Saturday, April 01, 2006

Advice for potential graduate students

Are you thinking about going to grad school? The web is a great resource for alerting you about the kinds of things you will need to consider on your journey to grad school and beyond (I have a bunch of links). Recently, several bloggers have added their perspectives to this pool of information. Let me just point to a noteworthy few:

A while ago, Sean Carroll offered some unsolicited advice on what kinds of things you should think about when it's time for applying to grad schools. In the second installment, he offers some more advice on issues ranging from which offer to accept, to subsequent choices you will have to make once you are in grad school. Chad Orzel offers his perspectives here.

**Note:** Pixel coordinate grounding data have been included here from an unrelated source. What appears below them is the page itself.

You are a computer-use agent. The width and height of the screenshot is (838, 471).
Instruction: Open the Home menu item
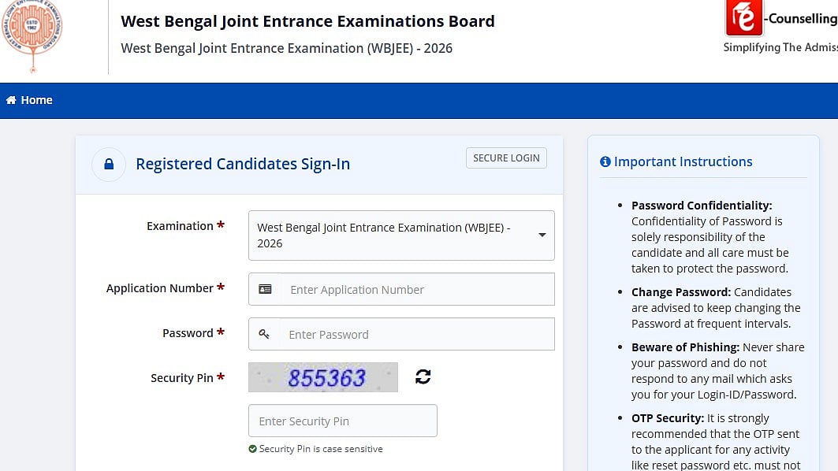(36, 100)
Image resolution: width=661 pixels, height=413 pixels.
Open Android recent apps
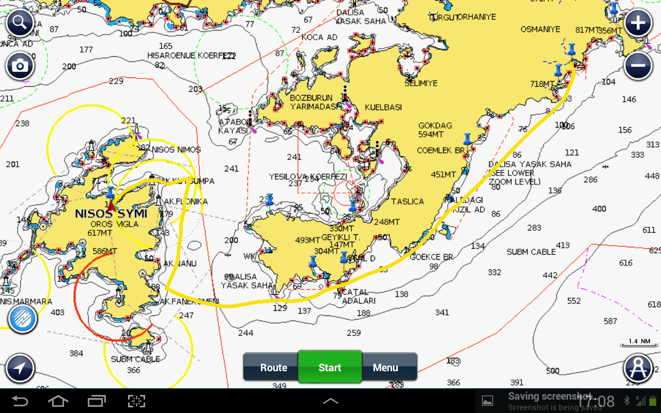pos(97,401)
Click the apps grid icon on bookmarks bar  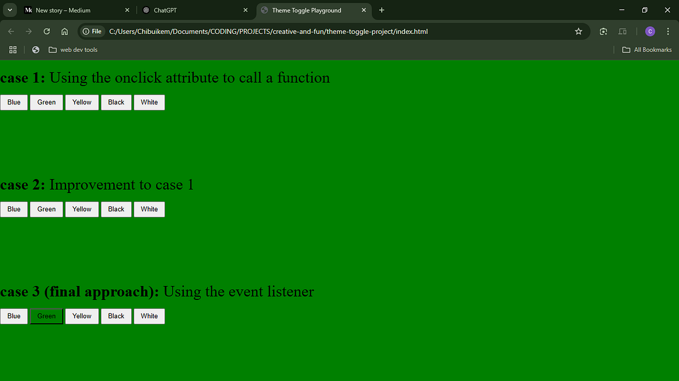(x=12, y=50)
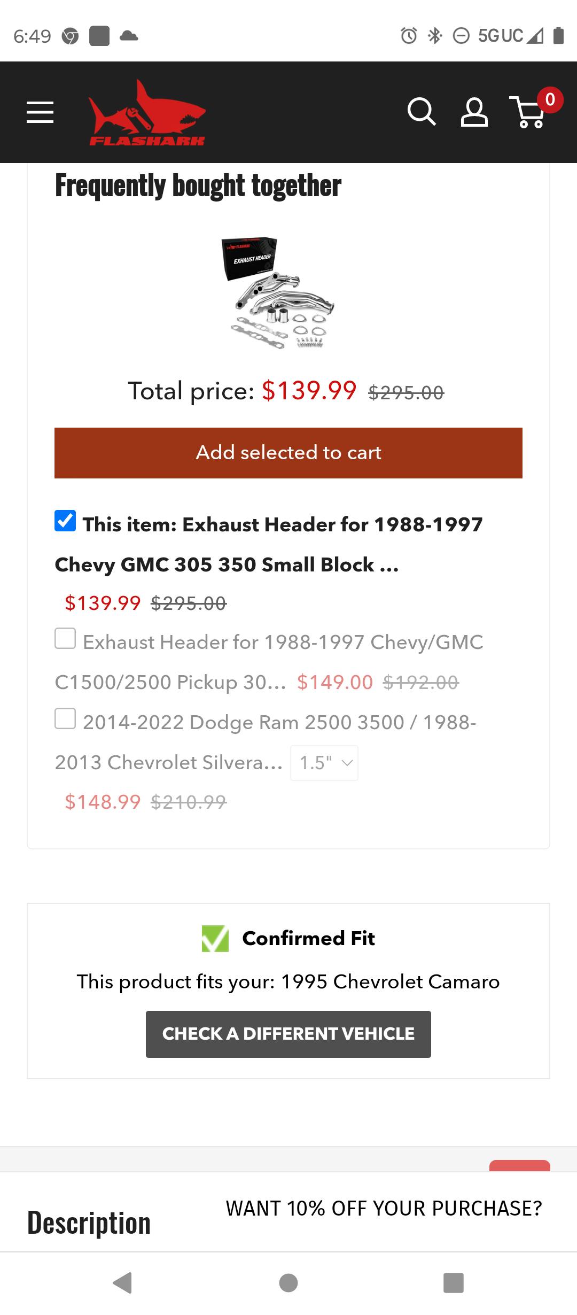Open the hamburger navigation menu
This screenshot has height=1315, width=577.
click(40, 112)
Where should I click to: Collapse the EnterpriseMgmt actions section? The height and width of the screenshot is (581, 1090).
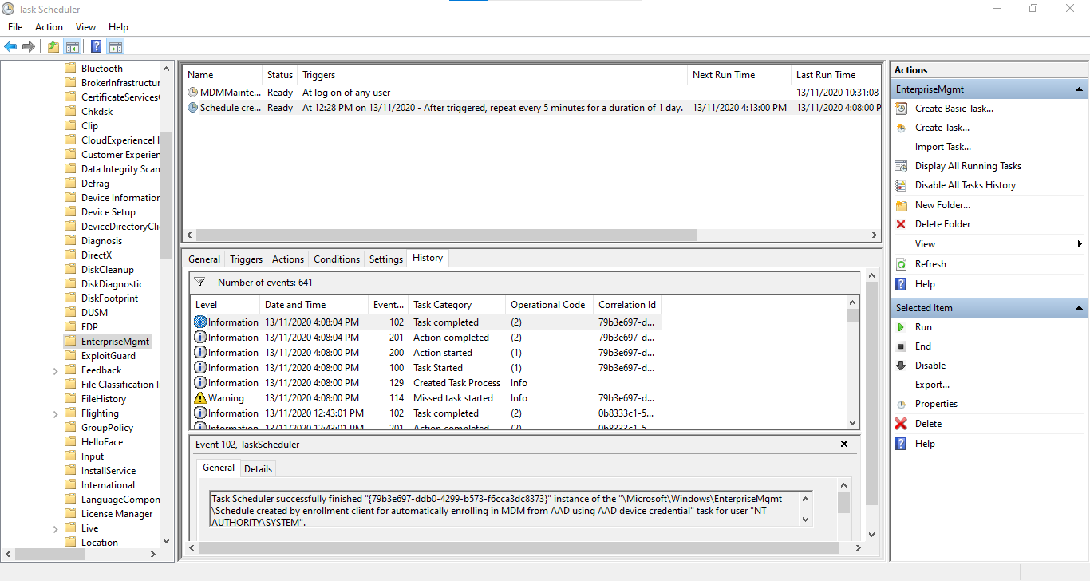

Among the differnt things that would bother a potential grad student with multiple offers, the one thing that both Sean and Chad agree is the most important is choosing your advisor. They are absolutely right to emphasize this point.

Here's Sean:

The single most important influence on your graduate career will be who your advisor is. [...] Of course, picking an advisor means picking a specialty. Some people know exactly what they want to do before they arrive; that’s not necessary, but it helps. The point is, get some feeling for the faculty members who might realistically become your advisor. Are they active in research? Do they have personalities you could get along with? Do they have sufficient funding? Are they looking for new students, or over-subscribed? Do they let their students freelance, or guide them closely? Do they actively support their students in their later careers, or simply wish them well? Your Ph.D. advisor will very possibly be writing letters about you for decades to come — choose someone with whom you will be proud to be associated with, and who will take some interest in your well-being.

Here's Chad:

I will list the three most important decisions you will make in choosing a graduate school:
  1. Choosing a research advisor.
  2. Choosing a research advisor.
  3. Choosing a research advisor.
It might be a slight overstatement to say that the choice of advisor is the single most important factor in your grad school experience, but only a slight overstatement. The right choice of advisor can make your life much more pleasant, and set you up well for your future career, while the wrong choice can lead to extreme amounts of pain and misery.

What's the "right" choice? It will vary from one student to another, and one institution to another, but basically, you're looking for someone who has funding, who graduates students in a reasonable amount of time, and whose students get jobs after graduation. And more important than any of those, you need to pick an advisor that you can get along with-- grad school is stressful enough when all goes well, but it can be unremittingly miserable if you have a major conflict of personality with your advisor.

There is a lot more where these quotes came from. I suggest that you go and read the original posts.

All of this is a little too science-oriented (physics-oriented, in fact). For those of you interested in a Ph.D. in humanities, Tom Coates has a post on "What you should know before starting a doctorate..." In the humanities, it seems to me that the overwhelming problem is the job market. Indeed, Coates says "If you don't want to be a History lecturer and do academic research for the rest of your life, then don't do a doctorate." (See also this article by Tim Burke). In sciences, on the other hand, academic jobs are not the only thing; there are many research positions in government labs as well as industrial labs. There is a caveat, though: the (non-academic) R&D opportunities are far greater for experimental scientists than for theoretically oriented people.


  1. Anonymous said...

    As somebody who is going to leave for grad school this year, I found these discussions extremely helpful and at the same time, very interesting.

    However,as an Indian student,one thought is lurking at the back of my mind.
    As Sean says "picking an advisor means picking a specialty",but in these troubled fund crunched times,we do not actually get to "choose" an advisor.First of all,most Indian grad students(except those who are fortunate enough to get fellowships) have to decide their advisor from here,and they do not have any first hand knowledge about the most important person of their graduate career.Secondly,in these times,when to get RA is like hitting on a treasure trove,one doesn't really have a choice.

    Hence,at this stage, where I shall have to make a "wise" judgement about the acceptance of offers,I feel this decision is a gamble of sorts.(quite like the one that we had played at the start of our undergraduate careers at IIT,deciding our Departments!!)

    As somebody who has already passed through these stages,it would be illuminating if you can put in a few words of advice from the Indian perspective.

  2. Abi said...

    Sourav: There are lots of things you can do: check the websites of departments and individual faculty members (or, their blogs, if they have one). Also, make full use of your network of seniors, to get as much info as possible. During the time I did my grad studies, I had very little knowledge of what I was getting myself into; but luckily for me, things turned out okay.

    Which brings me to my second point: if things don't quite work out, you *always* have the option of getting out of the system, and looking elsewhere (or, looking for someone else as your advisor).